= Problem to solve =
Word for word, print all of the entries below.

Saved entries
════════

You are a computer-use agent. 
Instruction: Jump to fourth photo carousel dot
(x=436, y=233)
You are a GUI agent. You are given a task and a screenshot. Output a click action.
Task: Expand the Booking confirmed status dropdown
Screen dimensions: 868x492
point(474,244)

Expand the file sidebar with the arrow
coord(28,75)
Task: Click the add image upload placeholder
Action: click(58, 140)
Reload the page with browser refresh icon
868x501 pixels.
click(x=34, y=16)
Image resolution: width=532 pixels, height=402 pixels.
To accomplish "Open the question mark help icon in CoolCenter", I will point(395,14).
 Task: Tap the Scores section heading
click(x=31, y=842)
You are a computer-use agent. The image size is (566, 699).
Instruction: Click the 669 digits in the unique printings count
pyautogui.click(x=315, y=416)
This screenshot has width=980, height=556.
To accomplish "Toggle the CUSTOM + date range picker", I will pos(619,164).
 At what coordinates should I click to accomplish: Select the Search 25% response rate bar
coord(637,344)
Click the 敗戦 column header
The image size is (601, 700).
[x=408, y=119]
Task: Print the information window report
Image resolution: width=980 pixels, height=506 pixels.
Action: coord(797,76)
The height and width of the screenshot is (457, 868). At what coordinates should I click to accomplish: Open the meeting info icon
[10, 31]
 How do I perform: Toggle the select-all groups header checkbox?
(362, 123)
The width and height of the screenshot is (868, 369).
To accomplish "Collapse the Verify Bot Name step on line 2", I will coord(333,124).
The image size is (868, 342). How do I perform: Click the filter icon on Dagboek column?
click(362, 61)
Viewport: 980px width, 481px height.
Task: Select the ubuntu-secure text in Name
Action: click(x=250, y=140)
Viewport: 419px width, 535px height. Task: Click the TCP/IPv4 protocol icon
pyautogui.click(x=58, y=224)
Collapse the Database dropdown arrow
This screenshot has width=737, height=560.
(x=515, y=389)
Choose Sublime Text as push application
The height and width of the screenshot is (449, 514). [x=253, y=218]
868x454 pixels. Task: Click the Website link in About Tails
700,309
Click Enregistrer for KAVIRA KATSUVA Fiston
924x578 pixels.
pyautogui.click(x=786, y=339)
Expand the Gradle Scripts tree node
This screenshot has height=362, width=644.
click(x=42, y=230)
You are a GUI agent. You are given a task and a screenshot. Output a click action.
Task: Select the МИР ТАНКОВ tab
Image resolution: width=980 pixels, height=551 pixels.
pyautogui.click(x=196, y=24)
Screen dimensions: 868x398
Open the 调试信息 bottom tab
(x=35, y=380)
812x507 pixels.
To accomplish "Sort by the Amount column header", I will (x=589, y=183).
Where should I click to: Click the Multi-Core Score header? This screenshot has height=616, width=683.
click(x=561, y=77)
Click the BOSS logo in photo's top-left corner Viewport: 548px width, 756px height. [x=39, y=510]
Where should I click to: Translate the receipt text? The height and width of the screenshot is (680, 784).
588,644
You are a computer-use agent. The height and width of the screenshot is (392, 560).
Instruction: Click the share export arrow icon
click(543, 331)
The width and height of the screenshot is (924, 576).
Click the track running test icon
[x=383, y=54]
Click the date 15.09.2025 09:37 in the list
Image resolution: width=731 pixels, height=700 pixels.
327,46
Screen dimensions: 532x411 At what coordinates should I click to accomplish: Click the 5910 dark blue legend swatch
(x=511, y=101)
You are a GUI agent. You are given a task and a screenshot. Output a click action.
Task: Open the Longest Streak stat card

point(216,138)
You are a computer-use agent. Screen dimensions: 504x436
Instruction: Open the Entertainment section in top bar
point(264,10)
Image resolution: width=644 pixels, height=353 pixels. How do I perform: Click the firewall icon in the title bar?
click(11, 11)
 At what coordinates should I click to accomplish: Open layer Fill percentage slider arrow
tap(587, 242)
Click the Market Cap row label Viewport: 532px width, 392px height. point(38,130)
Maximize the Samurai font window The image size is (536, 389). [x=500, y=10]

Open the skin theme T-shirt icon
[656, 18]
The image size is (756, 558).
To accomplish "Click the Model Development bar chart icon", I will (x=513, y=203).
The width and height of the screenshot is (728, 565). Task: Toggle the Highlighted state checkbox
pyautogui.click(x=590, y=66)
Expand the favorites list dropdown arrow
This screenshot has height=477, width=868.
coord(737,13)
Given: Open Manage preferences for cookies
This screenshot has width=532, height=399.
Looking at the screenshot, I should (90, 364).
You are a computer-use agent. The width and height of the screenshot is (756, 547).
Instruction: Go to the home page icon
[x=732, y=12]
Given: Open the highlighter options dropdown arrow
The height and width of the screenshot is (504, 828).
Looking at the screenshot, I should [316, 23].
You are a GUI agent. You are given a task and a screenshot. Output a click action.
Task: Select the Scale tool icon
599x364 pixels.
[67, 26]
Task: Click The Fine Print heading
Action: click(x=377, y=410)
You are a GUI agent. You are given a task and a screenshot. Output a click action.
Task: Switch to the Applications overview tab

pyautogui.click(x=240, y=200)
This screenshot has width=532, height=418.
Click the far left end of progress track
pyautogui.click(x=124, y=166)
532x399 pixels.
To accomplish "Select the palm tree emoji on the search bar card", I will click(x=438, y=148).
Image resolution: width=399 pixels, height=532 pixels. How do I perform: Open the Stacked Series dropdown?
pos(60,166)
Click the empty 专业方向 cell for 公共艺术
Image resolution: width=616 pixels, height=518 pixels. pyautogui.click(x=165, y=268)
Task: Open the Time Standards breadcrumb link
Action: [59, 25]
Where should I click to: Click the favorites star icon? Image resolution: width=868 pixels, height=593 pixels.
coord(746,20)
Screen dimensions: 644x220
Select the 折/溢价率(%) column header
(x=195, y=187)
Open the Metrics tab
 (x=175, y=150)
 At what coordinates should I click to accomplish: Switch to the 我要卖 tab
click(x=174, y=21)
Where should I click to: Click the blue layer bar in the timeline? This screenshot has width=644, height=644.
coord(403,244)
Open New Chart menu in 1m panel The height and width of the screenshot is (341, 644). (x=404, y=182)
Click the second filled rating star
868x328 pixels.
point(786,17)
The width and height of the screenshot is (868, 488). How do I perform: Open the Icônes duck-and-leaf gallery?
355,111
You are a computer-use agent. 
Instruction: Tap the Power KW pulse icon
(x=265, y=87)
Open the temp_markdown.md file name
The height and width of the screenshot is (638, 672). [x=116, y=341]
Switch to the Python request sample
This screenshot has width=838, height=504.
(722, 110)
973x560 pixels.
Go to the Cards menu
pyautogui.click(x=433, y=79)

════════

= Output for this exercise =
You are a computer-use agent. 
Instruction: Jump to fourth photo carousel dot
(x=436, y=233)
You are a GUI agent. You are given a task and a screenshot. Output a click action.
Task: Expand the Booking confirmed status dropdown
Screen dimensions: 868x492
point(474,244)

Expand the file sidebar with the arrow
coord(28,75)
Task: Click the add image upload placeholder
Action: click(58, 140)
Reload the page with browser refresh icon
868x501 pixels.
click(x=34, y=16)
Image resolution: width=532 pixels, height=402 pixels.
To accomplish "Open the question mark help icon in CoolCenter", I will point(395,14).
 Task: Tap the Scores section heading
click(x=31, y=842)
You are a computer-use agent. The image size is (566, 699).
Instruction: Click the 669 digits in the unique printings count
pyautogui.click(x=315, y=416)
This screenshot has width=980, height=556.
To accomplish "Toggle the CUSTOM + date range picker", I will pos(619,164).
 At what coordinates should I click to accomplish: Select the Search 25% response rate bar
coord(637,344)
Click the 敗戦 column header
The image size is (601, 700).
[x=408, y=119]
Task: Print the information window report
Image resolution: width=980 pixels, height=506 pixels.
Action: coord(797,76)
The height and width of the screenshot is (457, 868). At what coordinates should I click to accomplish: Open the meeting info icon
[10, 31]
 How do I perform: Toggle the select-all groups header checkbox?
(362, 123)
The width and height of the screenshot is (868, 369).
To accomplish "Collapse the Verify Bot Name step on line 2", I will coord(333,124).
The image size is (868, 342). How do I perform: Click the filter icon on Dagboek column?
click(362, 61)
Viewport: 980px width, 481px height.
Task: Select the ubuntu-secure text in Name
Action: click(x=250, y=140)
Viewport: 419px width, 535px height. Task: Click the TCP/IPv4 protocol icon
pyautogui.click(x=58, y=224)
Collapse the Database dropdown arrow
This screenshot has width=737, height=560.
(x=515, y=389)
Choose Sublime Text as push application
The height and width of the screenshot is (449, 514). [x=253, y=218]
868x454 pixels. Task: Click the Website link in About Tails
700,309
Click Enregistrer for KAVIRA KATSUVA Fiston
924x578 pixels.
pyautogui.click(x=786, y=339)
Expand the Gradle Scripts tree node
This screenshot has height=362, width=644.
click(x=42, y=230)
You are a GUI agent. You are given a task and a screenshot. Output a click action.
Task: Select the МИР ТАНКОВ tab
Image resolution: width=980 pixels, height=551 pixels.
pyautogui.click(x=196, y=24)
Screen dimensions: 868x398
Open the 调试信息 bottom tab
(x=35, y=380)
812x507 pixels.
To accomplish "Sort by the Amount column header", I will (x=589, y=183).
Where should I click to: Click the Multi-Core Score header? This screenshot has height=616, width=683.
click(x=561, y=77)
Click the BOSS logo in photo's top-left corner Viewport: 548px width, 756px height. [x=39, y=510]
Where should I click to: Translate the receipt text? The height and width of the screenshot is (680, 784).
588,644
You are a computer-use agent. The height and width of the screenshot is (392, 560).
Instruction: Click the share export arrow icon
click(543, 331)
The width and height of the screenshot is (924, 576).
Click the track running test icon
[x=383, y=54]
Click the date 15.09.2025 09:37 in the list
Image resolution: width=731 pixels, height=700 pixels.
327,46
Screen dimensions: 532x411 At what coordinates should I click to accomplish: Click the 5910 dark blue legend swatch
(x=511, y=101)
You are a GUI agent. You are given a task and a screenshot. Output a click action.
Task: Open the Longest Streak stat card

point(216,138)
You are a computer-use agent. Screen dimensions: 504x436
Instruction: Open the Entertainment section in top bar
point(264,10)
Image resolution: width=644 pixels, height=353 pixels. How do I perform: Click the firewall icon in the title bar?
click(11, 11)
 At what coordinates should I click to accomplish: Open layer Fill percentage slider arrow
tap(587, 242)
Click the Market Cap row label Viewport: 532px width, 392px height. point(38,130)
Maximize the Samurai font window The image size is (536, 389). [x=500, y=10]

Open the skin theme T-shirt icon
[656, 18]
The image size is (756, 558).
To accomplish "Click the Model Development bar chart icon", I will (x=513, y=203).
The width and height of the screenshot is (728, 565). Task: Toggle the Highlighted state checkbox
pyautogui.click(x=590, y=66)
Expand the favorites list dropdown arrow
This screenshot has height=477, width=868.
coord(737,13)
Given: Open Manage preferences for cookies
This screenshot has width=532, height=399.
Looking at the screenshot, I should (90, 364).
You are a computer-use agent. The width and height of the screenshot is (756, 547).
Instruction: Go to the home page icon
[x=732, y=12]
Given: Open the highlighter options dropdown arrow
The height and width of the screenshot is (504, 828).
Looking at the screenshot, I should [316, 23].
You are a GUI agent. You are given a task and a screenshot. Output a click action.
Task: Select the Scale tool icon
599x364 pixels.
[67, 26]
Task: Click The Fine Print heading
Action: click(x=377, y=410)
You are a GUI agent. You are given a task and a screenshot. Output a click action.
Task: Switch to the Applications overview tab

pyautogui.click(x=240, y=200)
This screenshot has width=532, height=418.
Click the far left end of progress track
pyautogui.click(x=124, y=166)
532x399 pixels.
To accomplish "Select the palm tree emoji on the search bar card", I will click(x=438, y=148).
Image resolution: width=399 pixels, height=532 pixels. How do I perform: Open the Stacked Series dropdown?
pos(60,166)
Click the empty 专业方向 cell for 公共艺术
Image resolution: width=616 pixels, height=518 pixels. pyautogui.click(x=165, y=268)
Task: Open the Time Standards breadcrumb link
Action: [59, 25]
Where should I click to: Click the favorites star icon? Image resolution: width=868 pixels, height=593 pixels.
coord(746,20)
Screen dimensions: 644x220
Select the 折/溢价率(%) column header
(x=195, y=187)
Open the Metrics tab
 (x=175, y=150)
 At what coordinates should I click to accomplish: Switch to the 我要卖 tab
click(x=174, y=21)
Where should I click to: Click the blue layer bar in the timeline? This screenshot has width=644, height=644.
coord(403,244)
Open New Chart menu in 1m panel The height and width of the screenshot is (341, 644). (x=404, y=182)
Click the second filled rating star
868x328 pixels.
point(786,17)
The width and height of the screenshot is (868, 488). How do I perform: Open the Icônes duck-and-leaf gallery?
355,111
You are a computer-use agent. 
Instruction: Tap the Power KW pulse icon
(x=265, y=87)
Open the temp_markdown.md file name
The height and width of the screenshot is (638, 672). [x=116, y=341]
Switch to the Python request sample
This screenshot has width=838, height=504.
(722, 110)
973x560 pixels.
Go to the Cards menu
pyautogui.click(x=433, y=79)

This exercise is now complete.